*header pic by Shen Comix
Remember when you were a junior dev and you didn't know how to progress faster, what productivity tools and appoaches to use, what kind of mindset you need to adopt. What tips and tools would you give to a younger self? What important lessons did you learn as a dev?
Please, share in the comments!
I'll pick some of your answers for my next article.
Latest comments (47)
I would say learn how to share stuff online about what you know or are learning (2hat I am currently doing)
Understand the problem you are trying to solve, before writing any code. Having the understanding will make writing the code much easier
My 2 cents
dev.to/taijidude/productivity-tips...
Write less code. Once you start writing it - everything slows down / and your perspective gets boxed in. Just write it on paper / or in comments - or draw a picture.
Talk with people about your idea with someone else and see if you can get another way to look at it and maybe learn something. Learn in public.
Create small prototypes and show them to humans on real devices. They'll notice things you didn't and then you can incorporate those things.
Use a time timer to time-box and also to force yourself not to work.
Stop pretending you can multitask.
Actually know how to use your computer well. It's your main tool.
Sleep. Working "hard" is not working smart.
Have a social life. Otherwise, what's the point?
If you watch a tutorial, don't code along. Just take notes on the concepts
Stay out of the CMS for as long as possible, because that's the biggest bottleneck
Avoid anything that isn't absolutely necessary. Do you need that package, library, buildtool, future-tech-debt-machine? Do you need smartsheets, trello, monday, and more tasks to take up your time? Or would a simple README be even better?
search more, write less....
but make sure that, you know what you are doing...
Here are some tips I've learned over the years:
Only do it.
Learn CLI commands, to search, replace, and edit on the fly.
Save snippets and document them heavily.
Working with people is actually the hard part of the job.
Code review your own submissions, harder than you review others.
Learn how to use your ide. Pay attention to the refactorings it provides, learn the navigation shortcuts, learn its capabilities.
If you're a professional, invest in the best tools. You're investing in making yourself a more effective and efficient programmer.

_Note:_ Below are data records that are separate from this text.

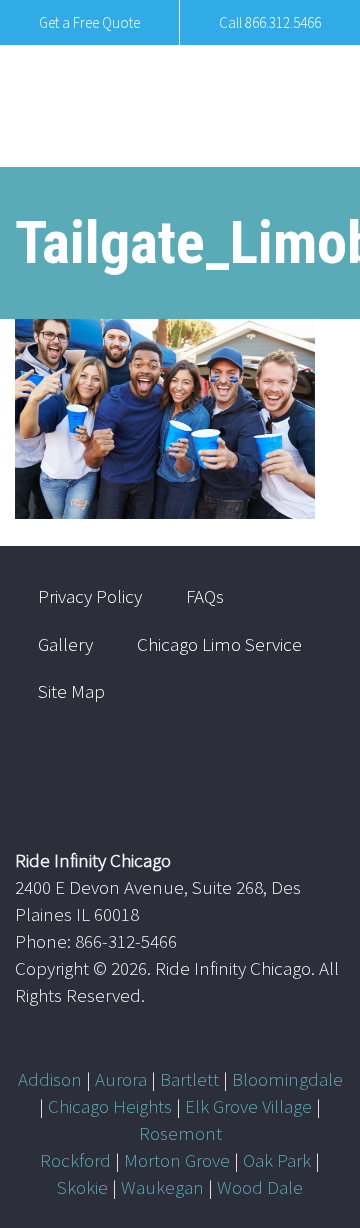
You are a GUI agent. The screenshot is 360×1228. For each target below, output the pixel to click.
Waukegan (162, 1187)
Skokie (82, 1187)
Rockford (75, 1160)
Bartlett (189, 1079)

Learn to identify when you're burned out. Stop working for the day, or take a nap or something. If you don't, you're wasting your time and possibly creating new problems for tomorrow.
Focus on the fundamentals. Learn your language and its syntax.
Annotate your code with your intentions, not your implementations.
Names should carry semantic weight.
Don't abbreviate things in variable names.
Follow the idioms of your language.
Along with the correct set of tools, setting up the right mindset is essential to being productive.
Analysis is all-important, think things through (and discuss them with the user or customer when relevant) before you write any code, that's my number 1, number 2 and number 3 point. Part of that is - trust your gut feeling, when a solution does not "feel" right, in 90% of the cases that is because it isn't right - this is something that could have saved me from trouble more than once.
Then point number 4 (and 5, and 6) - don't try to learn "everything", it's a waste of time. Learn the fundamentals, then one or two languages and frameworks, and that's it - don't jump on every new bandwagon, ignore the fads and the hype. Specialize - life is too short, you can't get good at a dozen things.
Yeah and I'm now a pretty big believer in automated testing, even though on 95% of my projects I didn't do it, lol, but I'm now convinced that I should - when done well it saves you time, increases quality, and can even help you with design.